In accordance with the recommendation from GCA, the architecture was modified to use the PingDirectory that is supported in the Ping Cloud alongside PingFederate instead of keeping part of the infrastructure in a separate cloud with maintenance and support costs associated with it.  This made the overall solution much simpler, removed quite a few potential issues and shifted all support over to the cloud vendor at a significantly lower cost than had they maintained both technologies.

Step 3: Integrating Cloud for IAM

Part of the challenge was that the provisioning system would pull data and requests from departments at various facilities, meaning that changes come from Ping. But Ping didn’t have a way to do this in the near real-time speed the client’s healthcare facilities would need and then sync it over. So, the existing NetIQ provisioning system would have to provision the PingDirectory.

To oversimplify things a bit: The client’s SSO infrastructure would run on the cloud, across multiple datacenters—ensuring this critical infrastructure would be up and running despite any potential issues in the client’s data center. The on-premise provisioning infrastructure would be leveraged to do synchronous provisioning as it is done with the on-premise version of the SSO infrastructure they had previously.  The difference is, if there is an outage in the on-premise datacenter, the SSO infrastructure and any services, such as SaaS applications or applications not in the datacenter, will not be impacted.

To help with this, we recommended PingOne Advanced Services (P1AS), which allowed us to put the client’s Ping infrastructure into Amazon Web Services (AWS) and enable Ping to manage it all for the client. This had the added benefit of providing 24/7 support with a 15-minute response time service level so that, if any issue did arise, the client could get a rapid response.

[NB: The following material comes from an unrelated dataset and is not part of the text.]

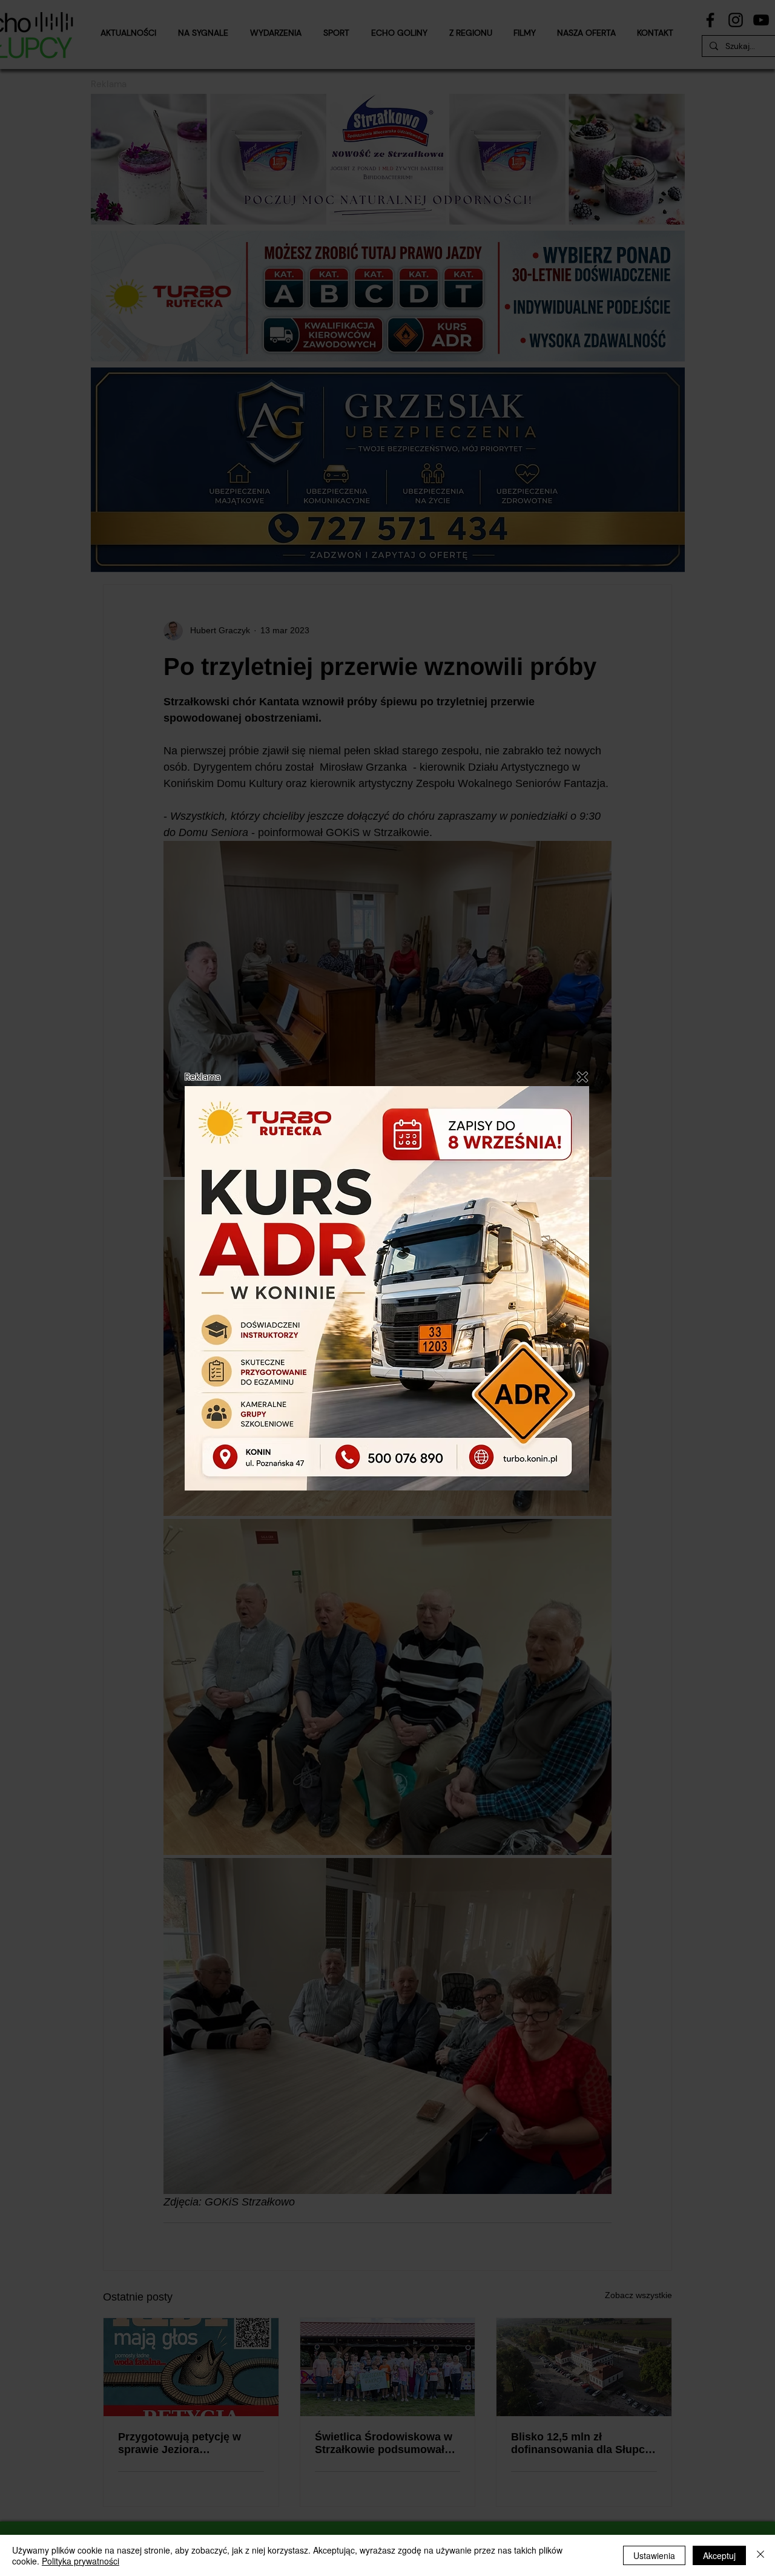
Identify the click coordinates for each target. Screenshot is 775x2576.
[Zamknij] (760, 2555)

The GCA team changed the architecture to PingDirectory in the P1AS cloud and set it up to where the IDM infrastructure will provision that instead of NetIQ eDirectory in the data center. This, in essence, swapped the eDirectory with PingDirectory and provisioned Ping from the same IDM infrastructure. This provides several benefits:

  • Improved Business Continuity/App Uptime. This setup allows the client’s apps to continue running even in the face of data center outages.
  • Cost Savings. By switching to PingDirectory on the cloud, the client has an opportunity to scale back on other costs—such as managing an internal data center.
  • Simplified IDM Solution Management. With this change, there’s no longer a need to use NetIQ eDirectory for the backend of Ping—which helps simplify solution management moving forward. Also, maintenance and operational tasks are now Ping’s responsibility. So, there’s less pressure on the client to manage IT solutions that aren’t part of their core business focus.

The next step was to pick up the entirety of the client’s on-prem data center infrastructure and clone/mirror it into the cloud. Then, we “flipped the switch” so that all SSO goes to the cloud instead of going to the data center.  Of course, we did significant amounts of testing during this process and were able to set up a method to do pilot testing and seamlessly migrate over 60 applications all at once.  The expertise allowed high levels of assurance there would be no interruption of service during this cutover and it was able to be completed quickly and as advertised.

Results

By moving their IAM solutions and their apps to the cloud, the client was able to improve accessibility, uptime, cost management, and risk management. Now, when both internal users and emergency dispatchers try to access any of the 60+ apps in use that are federated by Ping SSO, they can get in reliably and get the data they need (and only the data they’re cleared for).

In a healthcare facility that takes in emergency cases, the speed and ease with which vital information—like whether there is free operating room capacity or if the hospital has specific specialists available for an operation—can be accessed by dispatchers can help save lives.

The GCA team is proud to have helped this healthcare client solve their data accessibility challenges.